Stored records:
□ □ □ □ □

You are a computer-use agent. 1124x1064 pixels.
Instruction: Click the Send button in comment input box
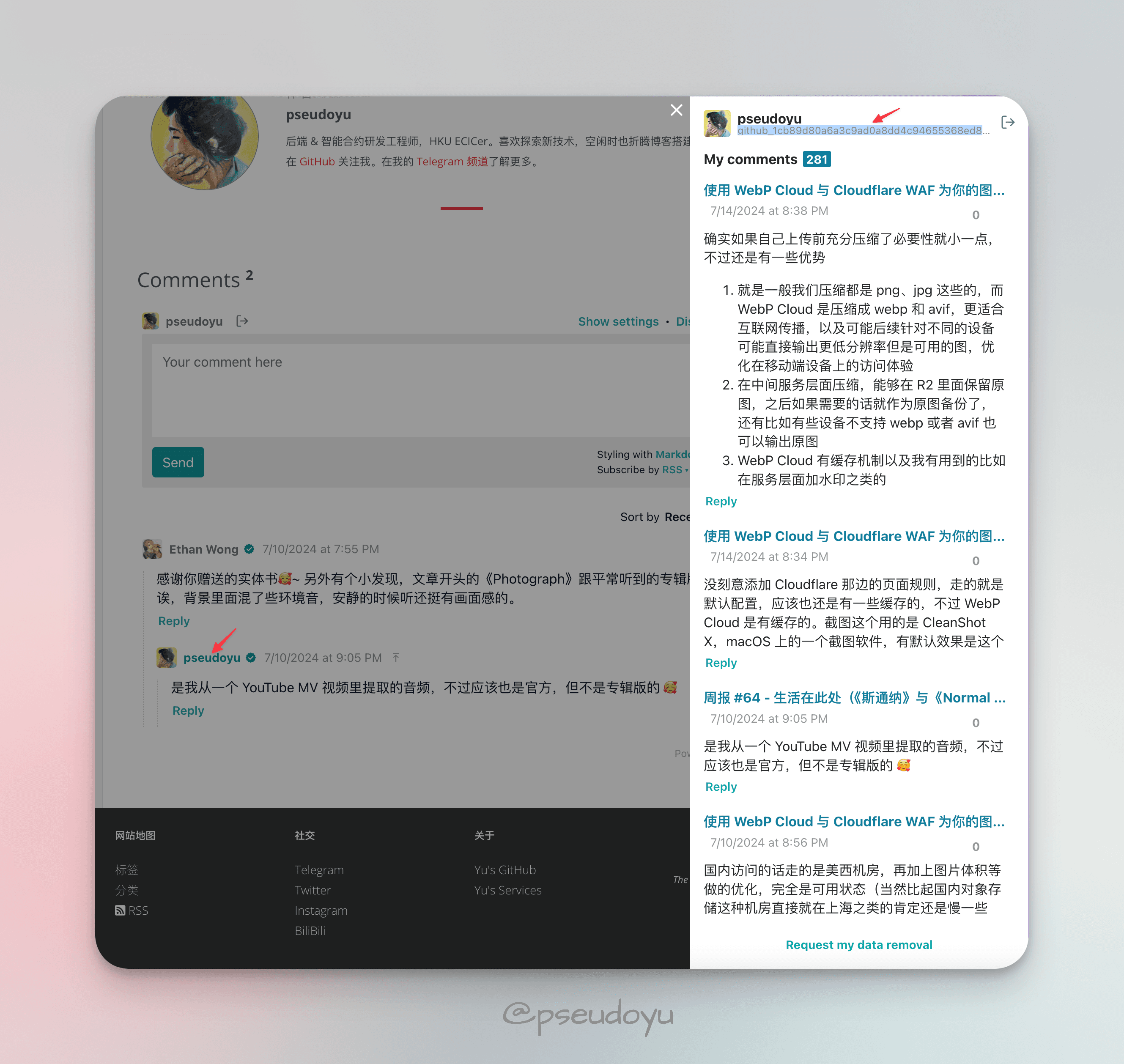177,462
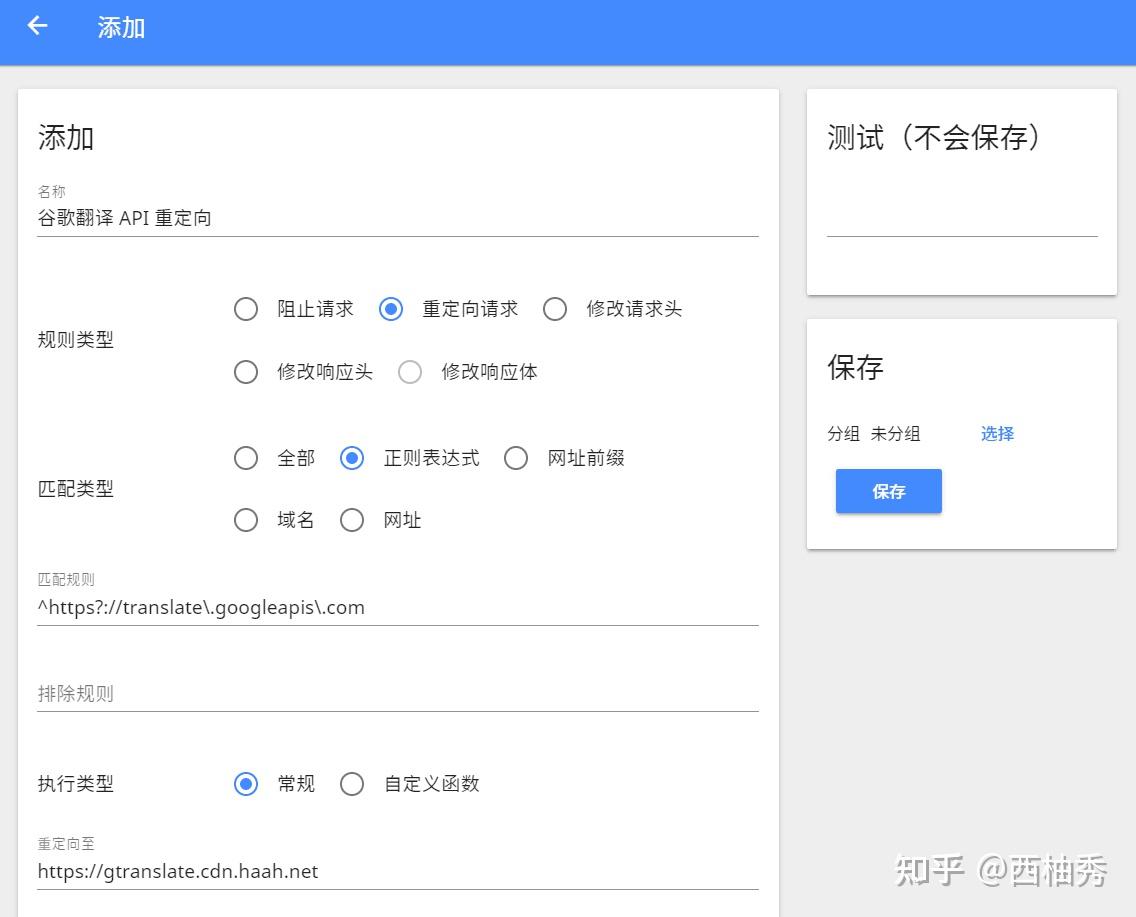Click the 名称 input field
Screen dimensions: 1136x917
pos(397,218)
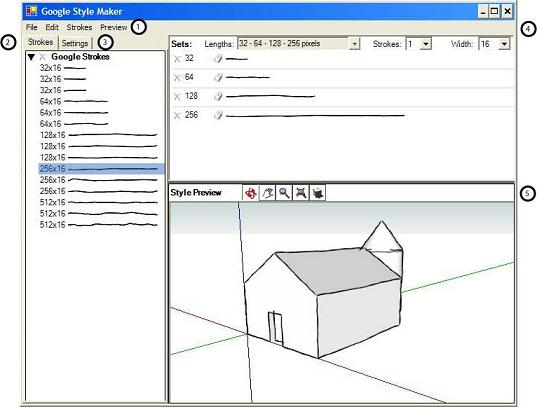This screenshot has height=407, width=537.
Task: Select the Zoom magnifier tool
Action: tap(284, 193)
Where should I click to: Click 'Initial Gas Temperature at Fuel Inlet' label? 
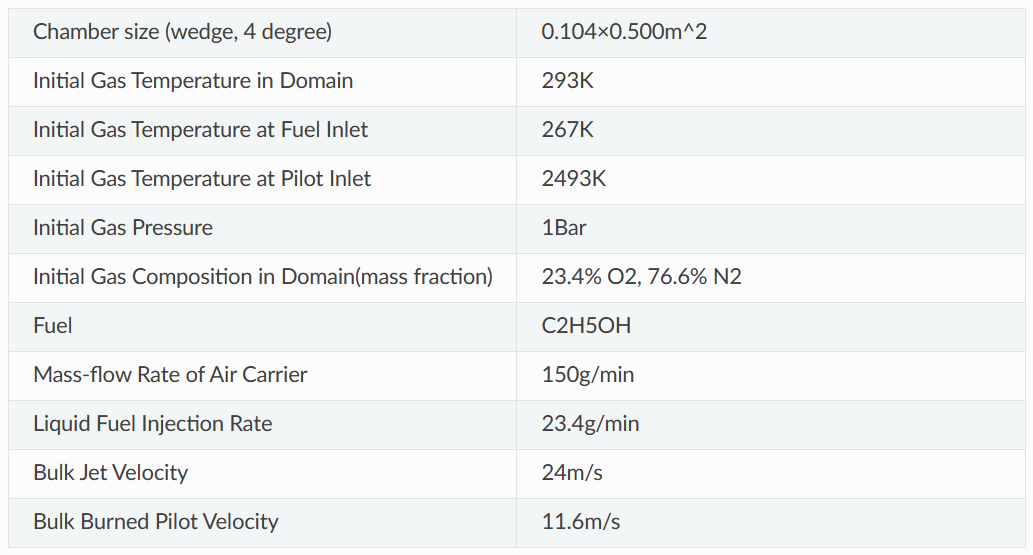(x=200, y=129)
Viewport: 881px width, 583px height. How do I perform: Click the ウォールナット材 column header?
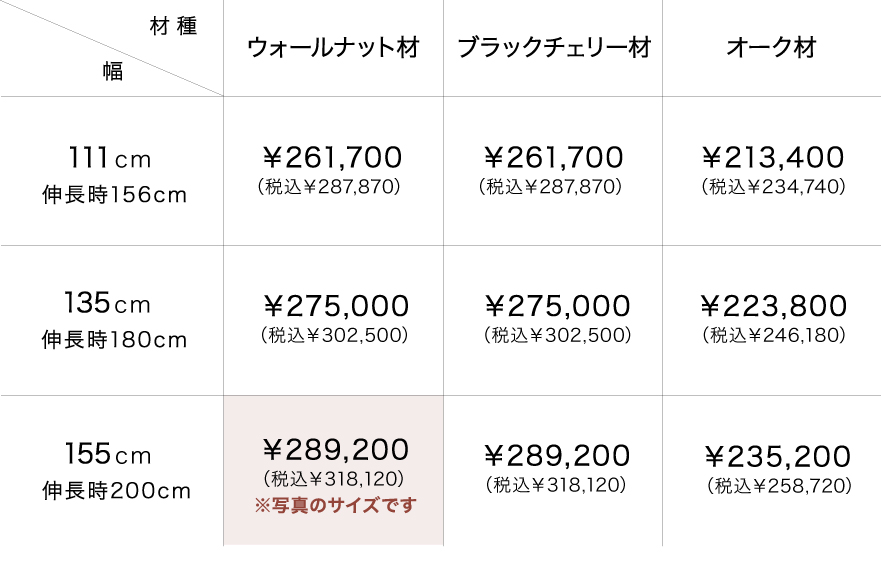click(333, 48)
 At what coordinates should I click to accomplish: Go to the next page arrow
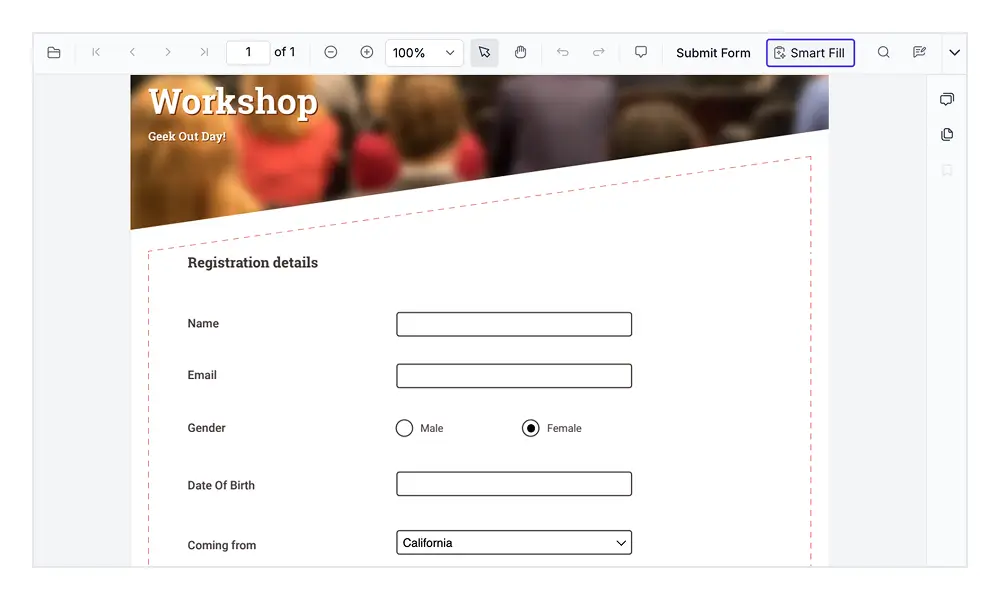[x=168, y=53]
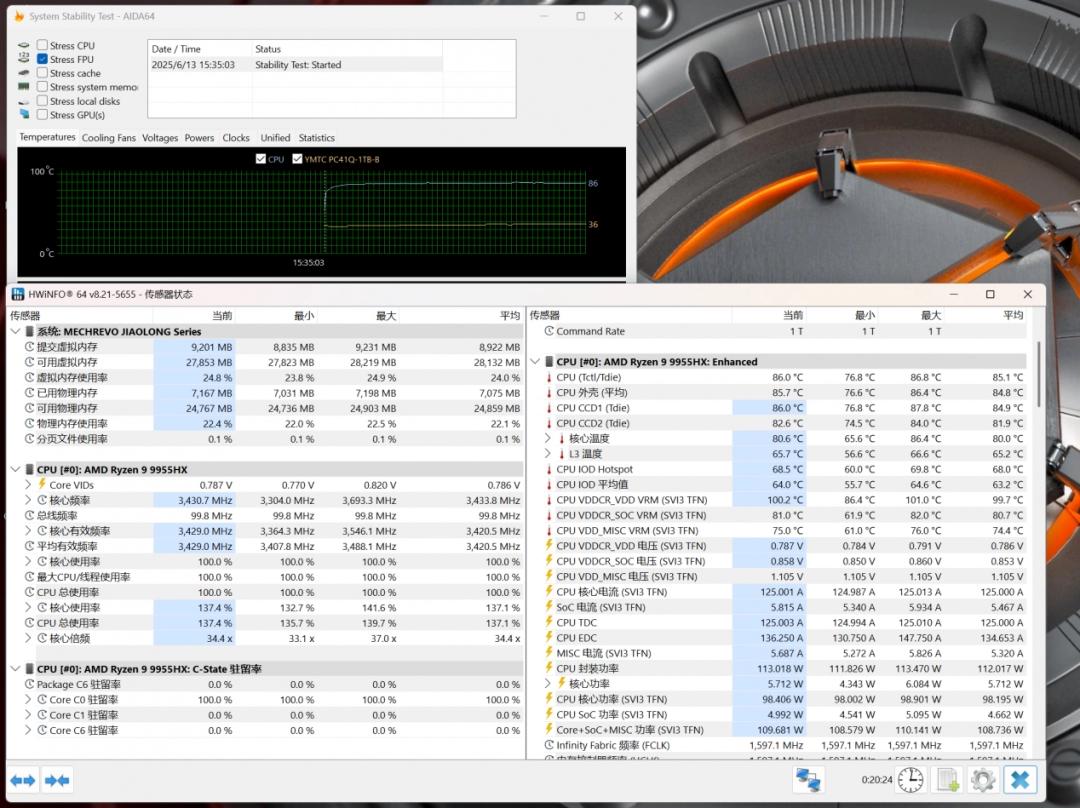Screen dimensions: 1080x808
Task: Enable the Stress GPU(s) checkbox
Action: tap(42, 115)
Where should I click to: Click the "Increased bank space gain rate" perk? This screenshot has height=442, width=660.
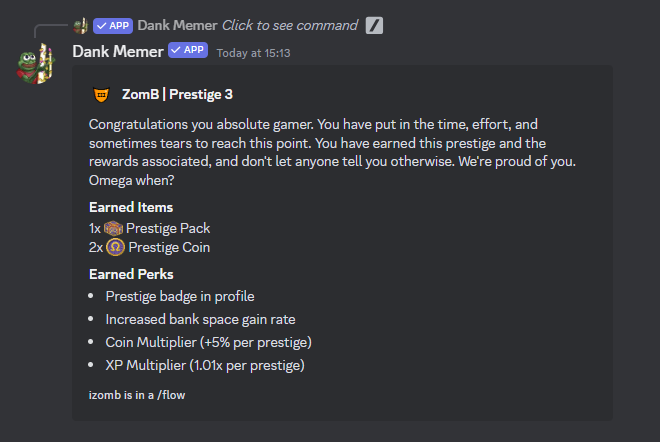[x=200, y=319]
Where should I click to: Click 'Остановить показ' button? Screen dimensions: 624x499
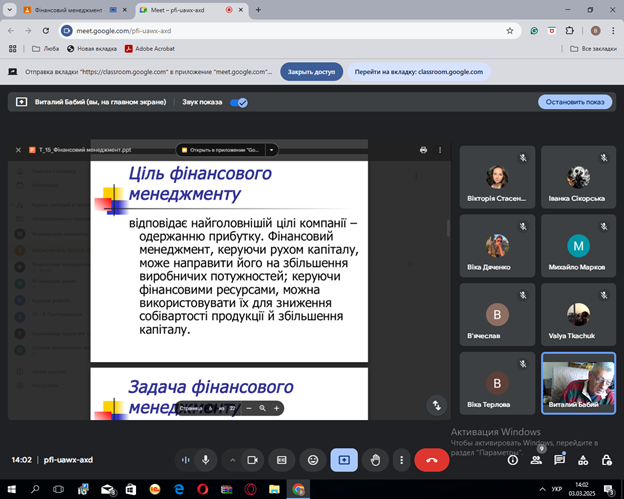click(574, 102)
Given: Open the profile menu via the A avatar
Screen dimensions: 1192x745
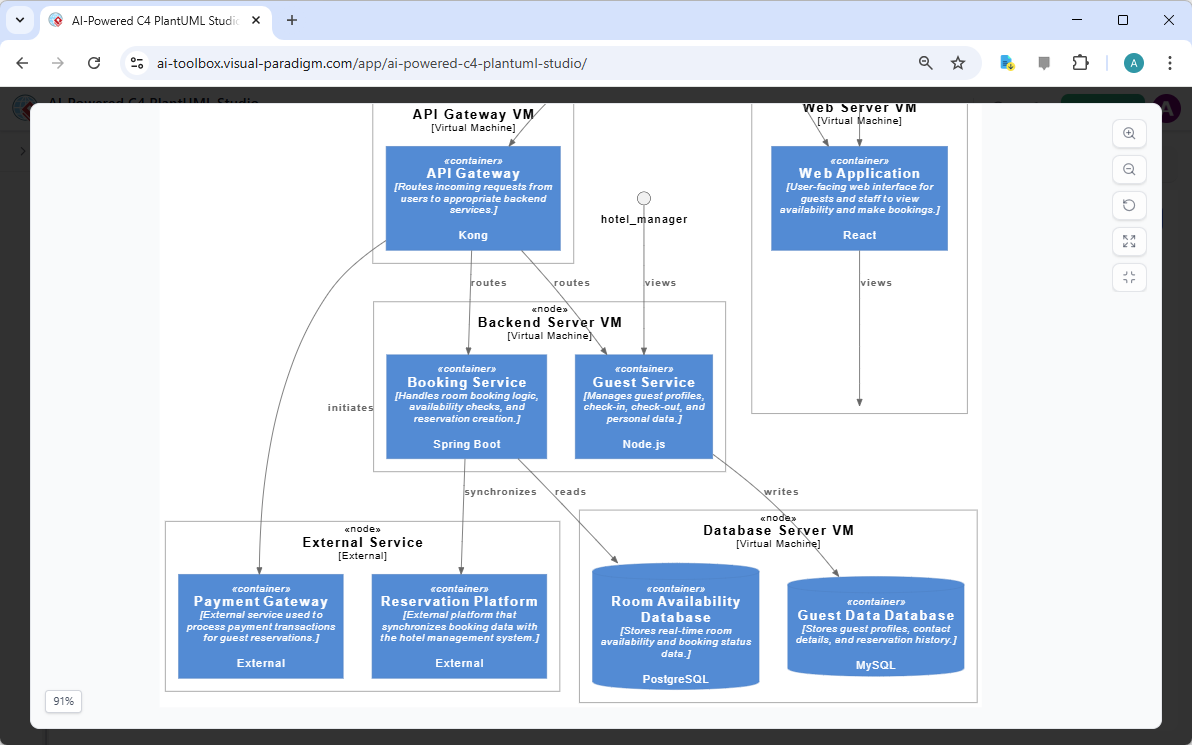Looking at the screenshot, I should click(1133, 62).
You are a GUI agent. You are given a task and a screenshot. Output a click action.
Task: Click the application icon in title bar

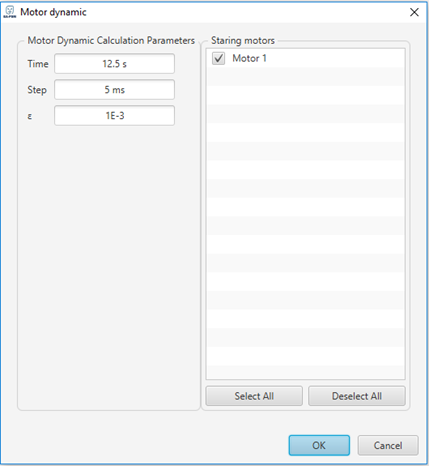10,12
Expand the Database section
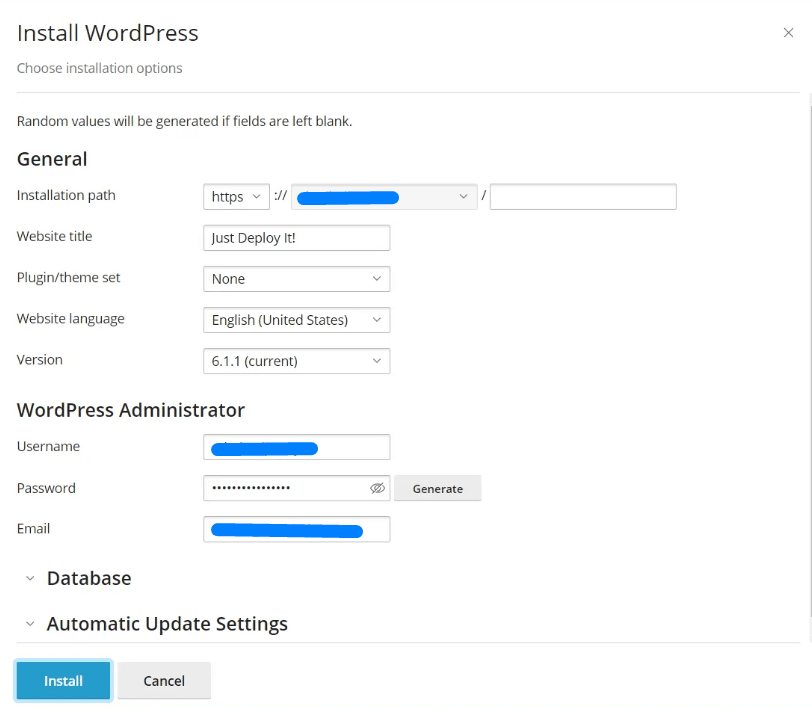This screenshot has height=708, width=812. (89, 578)
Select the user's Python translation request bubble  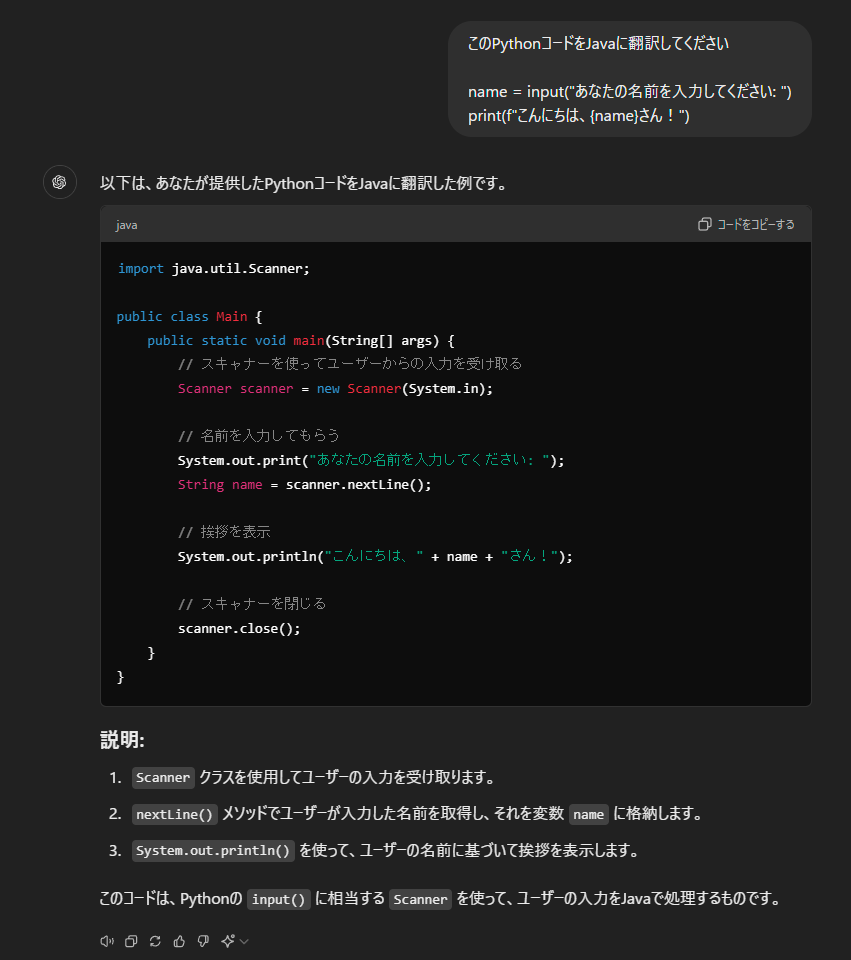(629, 80)
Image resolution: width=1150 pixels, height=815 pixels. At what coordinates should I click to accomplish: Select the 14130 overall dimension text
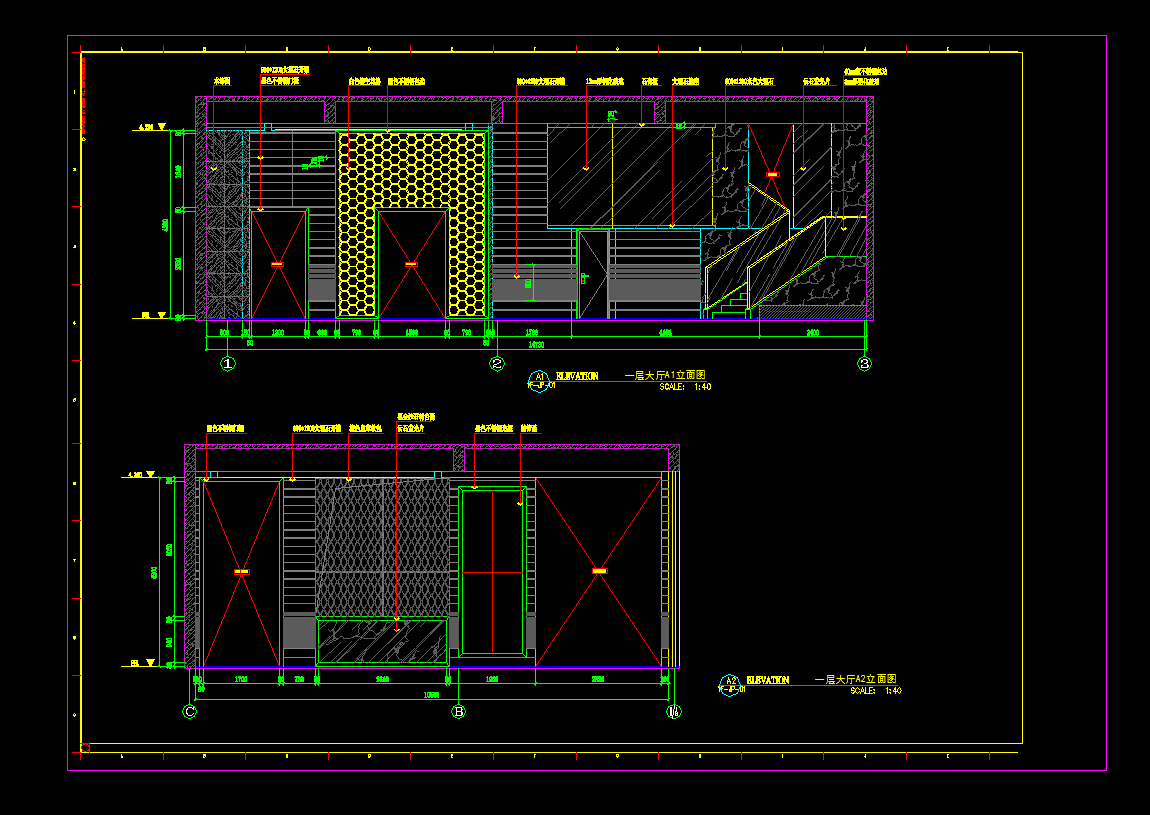tap(536, 344)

□ □ □ □ □

What you need to do:
Which lines in the data above contain "agent"? Show each one.

Expected output:
You are a computer-use agent. 1124x1064 pixels.
You are a GUI agent. You are given a task and a screenshot. Output a click action.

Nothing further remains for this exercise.